Warning: Rather than reviews, these are often notes in preparation for reviews that were never finished, or pleas for help with understanding pieces. See Litref Reviews - a rationale for details.

Saturday, 12 October 2024

"Hinton" by Mark Blacklock

An audio book

Howard, exiled from the UK in the 1880s, having spent 5 years in Japan, sails with his wife and 4 kids to the States for a job. He's a maths lecturer, and tries to teach his kids about navigation, etc. But he's also a science fiction writer of sorts, interested in thought experiments, Flatlands (flatfish, flying fish) and worlds with different moral codes. At Oxford he was aware of Wilde and Ruskin. He likes curves and spheres and especially N-dimensional geometry. Parallel lines meeting at infinity are used as an analogy. Working at Princeton he invents a mechanical baseball pitcher. His children go off in several directions. He works at Greenwich, where stars determine the official time. He helps invent the tesserract and in the 1880 inspires discussion of "time-space". He dies suddenly. He wife kills herself a year later.

Three-quarters through, an academic voice takes over, and various notes/letters are presented - letters from Havelock-Ellis etc. We learn of Howard's bigamy, his idea of a book being an example of spatial technology. One of his sons patents a climbing frame designed to help kids understand 3D co-ordinates.

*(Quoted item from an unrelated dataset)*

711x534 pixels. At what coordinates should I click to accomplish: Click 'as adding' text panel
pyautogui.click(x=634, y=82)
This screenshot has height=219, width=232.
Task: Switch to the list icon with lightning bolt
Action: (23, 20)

Until I read the reviews I didn't know that this was based on a real person. There are letters in the book - some may be authentic documents. Trouble is, there are long boring sections - e.g. the earnest father's letter at 4:19 (Chapter 8.10?).

Other reviews

  • Nina Allan (This is a dense, multilayered, knotty book, demanding the reader’s full cooperation. But Blacklock’s attention to detail, his imaginative reach, not to mention his willingness to wrestle with problems of geometry, have produced a singular literary achievement.)
  • Anthony Cummins (Hinton serves as an ingenious variant on the traditional buried secret narrative, in which the requisite playing for time is primarily an effect of structure, not to mention any number of diverting typographical tricks - when Hinton tries looking through a stereoscope for the first time, there’s a ghostly doubling of the text; when he invents a machine for throwing baseballs, the sound appears in supersize fonts. Yet, perhaps aptly for a novel concerned with the psychic repercussions of denial, it’s hard not to feel that the relentless game-playing might also work to ward off hard questions about the value Blacklock is adding by telling Hinton’s story this way, rather than as orthodox biography.)